The Twisted Kiss – Anya Bast
I tried a sample of this book from Samhain Publishing, liked the writing, and gave it a shot. It is the tale of a small community a generation after Doomsyear, when government experimental viruses got loose. They can do pretty much one of four things to you: turn you into a vampire, turn you into a werewolf, kill you outright – or leave you entirely alone, immune. (It can also render you a psychic, but that's very rare. There's another possibility which is rarer still which isn't discussed until it's necessary.) Most people die, including family members of our main characters.

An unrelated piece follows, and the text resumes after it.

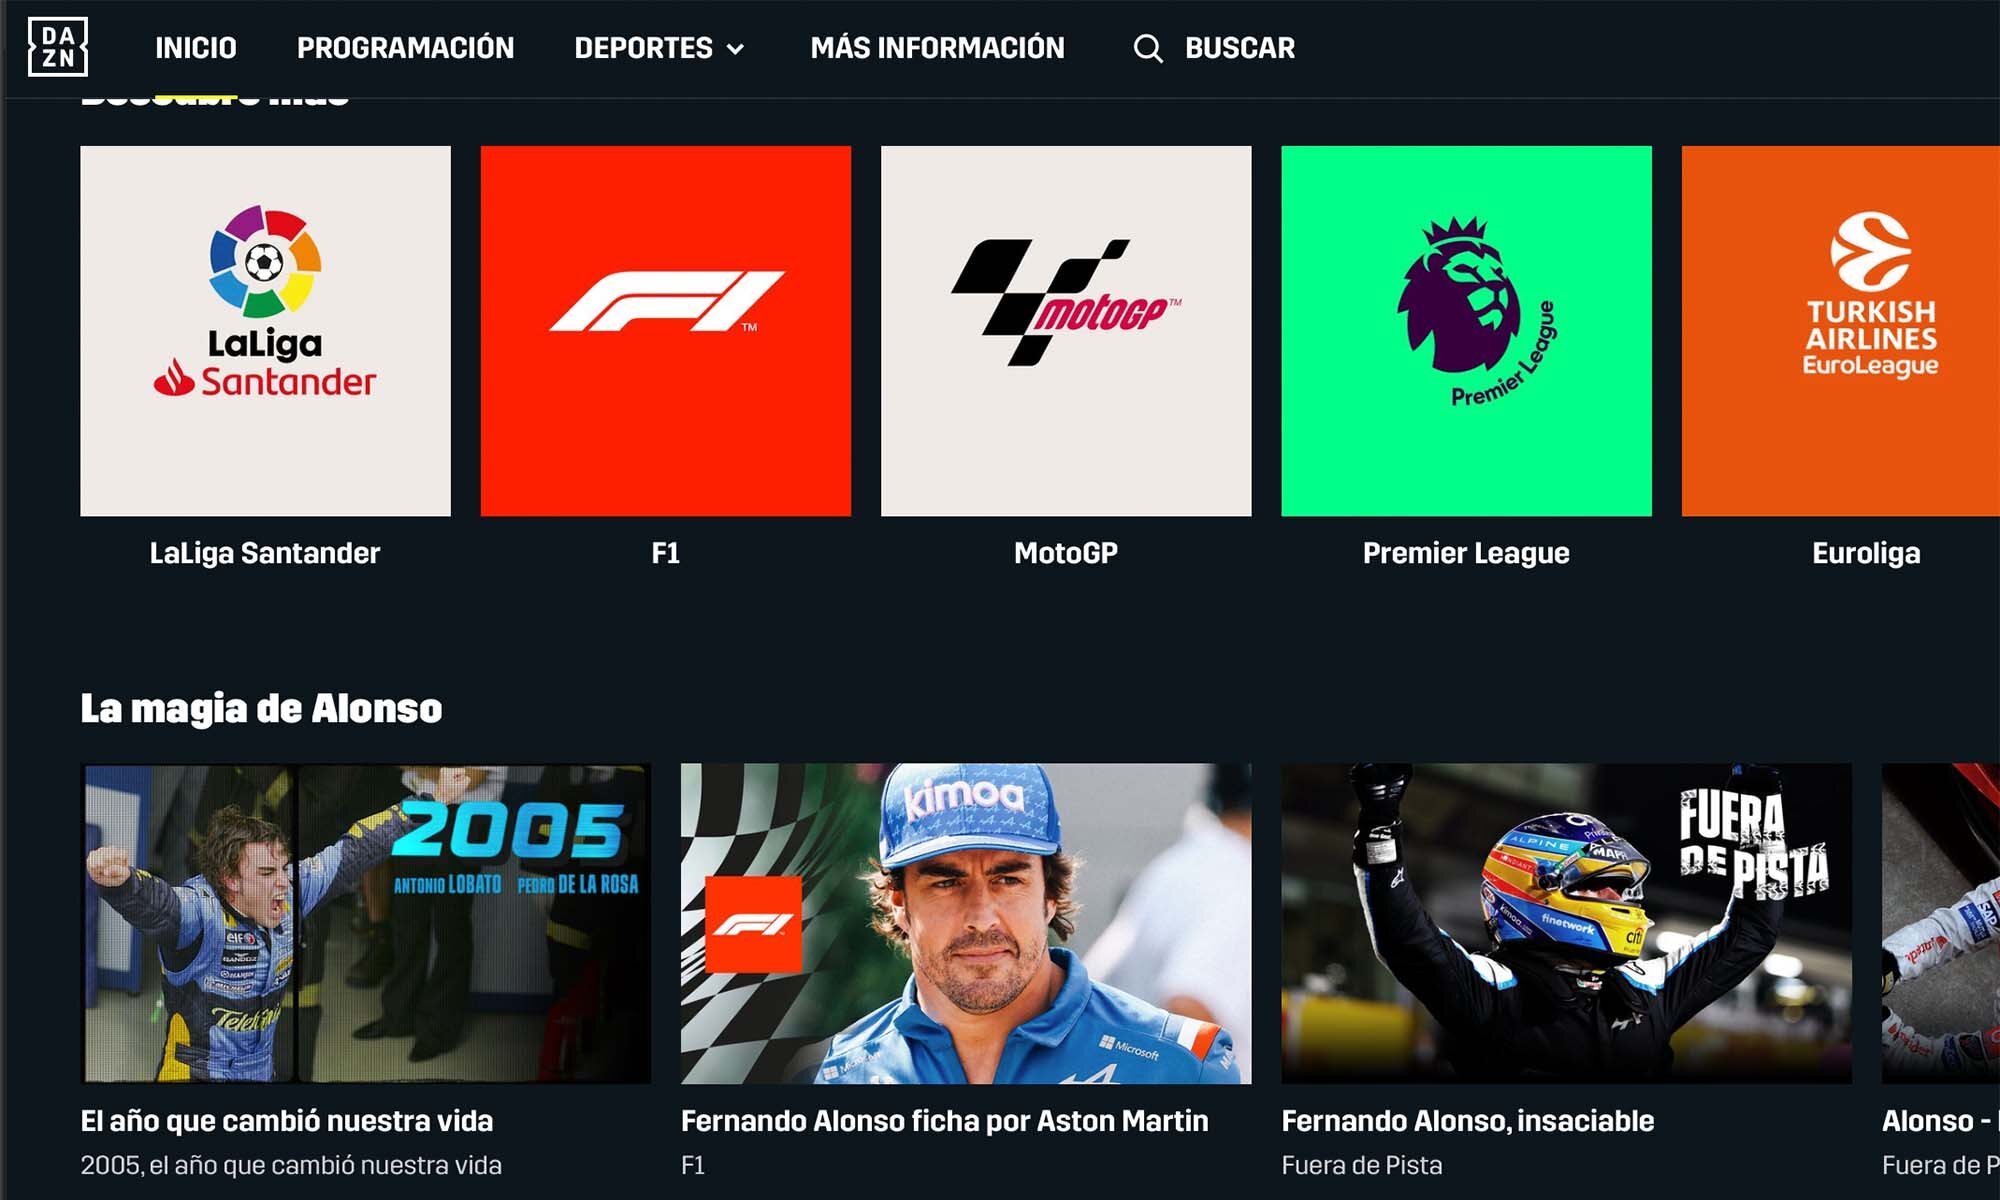Click the Buscar search label

[1240, 48]
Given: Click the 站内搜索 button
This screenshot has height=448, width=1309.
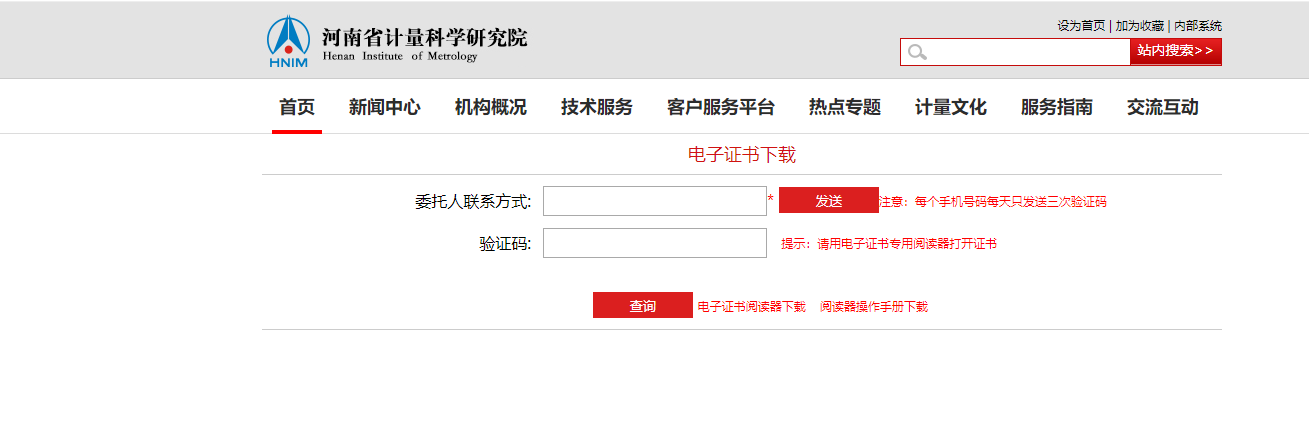Looking at the screenshot, I should 1176,51.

Kylie's immune, plain vanilla human, and runs a vampire bar called The Twisted Kiss (a kiss being the name for a group of vampires (rather nicer than the Mercy Thompson world's seethe) – not that the bar has a huge amount to do with the plot, mind you. (Nor does Kylie's running of it mean much; she seems to be able to stay away whenever she likes without any problem, and has none of the stresses usually involved with running a business. In other words, the main reason to even make the bar's name the book's name is because it's a neat title. Not that the title has so much to do with the book, either …) It is, however, where we meet the three main characters, and find that Kylie has just been informed that the Powers That Be – the council, who are those psychics I mentioned – have chosen mates for her. This is common practice, post-Doomsyear, both the being chosen for and the plural; women are scarce, fertility is low, and the population is dangerously small, and in order to try to foster population growth the council uses its skills to set up ménages à trois that will be happy and fertile and lend themselves to some steamy paranormal romance writing. Kylie, human, didn't expect the council to interfere with her, and digs in her heels about being dictated to; she also has a Deep Dark Reason not to want to be romantically involved, and that takes some getting past as well.
But of course there could be no two men more likely to get past, over, under, or through all of Kylie's objections and reluctances than Christian, a werewolf, and Michael, a vampire. It's unusual that a vamp and a were would be put in the same group, never mind with a human, but naturally this is special. They have both loved her and wanted her for a long time, of course, and now that it's sanctioned they're thrilled. Not about sharing – they make it abundantly clear that they're not interested in each other, heaven forfend, but they quickly come to a détente of cooperation in the area of convincing Kylie.
It's not a bad little book. There are sparks of life to the characters, and sparks of character in the writing, and a tidily introduced straightforward world with a laudable minimum of info-dumping. There is, however, a bit of seriesitis at a couple of places in the book, something romance series that deal with a family of siblings or something similar tend toward: a very pointed setting-up nod toward the subjects of the next book in the series. (If I'm wrong about who the next book will be about, I'll be stunned.) The conflict that arises as that of Kylie's resistance goes away is surprising and interesting, but it is as quickly dealt with as Kylie's issues; the pace is brisk. Maybe a little too brisk: Kylie goes from "Absolutely. Friggin'. NOT." to "Hmm" to "Take me, I'm yours – and yours, too" in a remarkably short span of time. But when all's said and done the whole thing is basically a framework and an excuse for getting the three of them in bed. For what it is, it's fun; for anything more, it needs a great deal of work.